── READING PASSAGE ──

Dark brown with a broken white stripe on each side and two conspicuous red spots on the back. They grow to 1.5 inches in length.
The caterpillars feed on the leaves of many hardwood trees and shrubs. Common host trees and shrubs include:
• Oak, apple, crabapple, cherry, hawthorn, shadbush, serviceberry, and rugosa rose.
Feeding by browntail caterpillars can cause reduced growth and branch dieback. A number of years at high population levels can lead to mortality of trees and shrubs.
The browntail caterpillar has tiny (0.15 mm) hairs that on sensitive individuals cause a skin rash similar to poison ivy and/or trouble breathing. The microscopic hairs break off the caterpillars and are everywhere in browntail infested areas; on trees, lawns, gardens, decks, picnic tables and in the air. The hairs can remain toxic for up to THREE YEARS so although the problem is worst from May to July, they may cause a reaction at other times of year as well. Wind or activities such as mowing, leaf-blowing, etc., can stir up the hairs, leading to a reaction. The rash and trouble breathing can last anywhere from a few hours to several weeks. It is caused by both a chemical reaction to a toxin in the hairs and physical irritation from the barbed hairs. Contact your physician if a reaction is severe.

───

_EXERCISE INSTRUCTIONS_.
**a)** Reproduce the passage on browntail caterpillars word for word, starting at "Feeding by browntail" and ending at "of trees and shrubs.".
**b)** Name every common host tree and shrub listed in the passage on browntail caterpillars.
**c)** Write the next part of the passage on browntail caterpillars, picking up after its final sentence.
The entries after this point are separate from the passage on browntail caterpillars.

── MATERIAL PROVIDED ──

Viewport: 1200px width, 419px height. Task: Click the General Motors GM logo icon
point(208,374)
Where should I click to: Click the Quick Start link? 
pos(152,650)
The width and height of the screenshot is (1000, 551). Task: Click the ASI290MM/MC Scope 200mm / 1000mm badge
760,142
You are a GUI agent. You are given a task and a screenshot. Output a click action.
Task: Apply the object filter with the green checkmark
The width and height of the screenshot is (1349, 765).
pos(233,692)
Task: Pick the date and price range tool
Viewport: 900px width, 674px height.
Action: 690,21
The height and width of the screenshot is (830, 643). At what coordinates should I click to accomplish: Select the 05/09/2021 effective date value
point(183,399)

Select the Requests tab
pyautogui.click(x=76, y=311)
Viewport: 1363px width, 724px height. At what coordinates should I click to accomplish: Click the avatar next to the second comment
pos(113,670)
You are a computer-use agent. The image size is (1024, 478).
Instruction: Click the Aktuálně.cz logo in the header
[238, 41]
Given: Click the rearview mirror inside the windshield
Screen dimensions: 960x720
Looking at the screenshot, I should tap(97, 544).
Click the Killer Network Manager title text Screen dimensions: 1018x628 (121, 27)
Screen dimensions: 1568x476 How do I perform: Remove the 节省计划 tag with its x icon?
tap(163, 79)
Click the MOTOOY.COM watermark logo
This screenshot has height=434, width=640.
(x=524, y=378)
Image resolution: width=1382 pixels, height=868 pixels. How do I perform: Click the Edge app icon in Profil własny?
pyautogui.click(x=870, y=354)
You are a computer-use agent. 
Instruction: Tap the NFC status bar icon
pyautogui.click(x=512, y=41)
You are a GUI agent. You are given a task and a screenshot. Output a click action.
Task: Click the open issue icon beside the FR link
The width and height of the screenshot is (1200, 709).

───

_SOLVED PROBLEMS_.
**a)**
Feeding by browntail caterpillars can cause reduced growth and branch dieback. A number of years at high population levels can lead to mortality of trees and shrubs.

**b)** Oak, apple, crabapple, cherry, hawthorn, shadbush, serviceberry, and rugosa rose.

**c)**
Only seen in July and August. Both sexes of the browntail moth have snow white wings and a tuft of dark brown hair on the tip of the abdomen. The moths are strongly attracted to light.
Adult moths emerge from cocoons in late July and August, laying clusters of eggs on the underside of leaves.
Browntail overwinters as colonies of caterpillars in white silk tightly woven around a leaf or leaves in trees or shrubs. These webs contain 25 to 400 caterpillars, are spun in the early fall, and remain firmly attached to the tips of small branches all winter. The webs are often confused with silken structures formed by other less serious species of moths.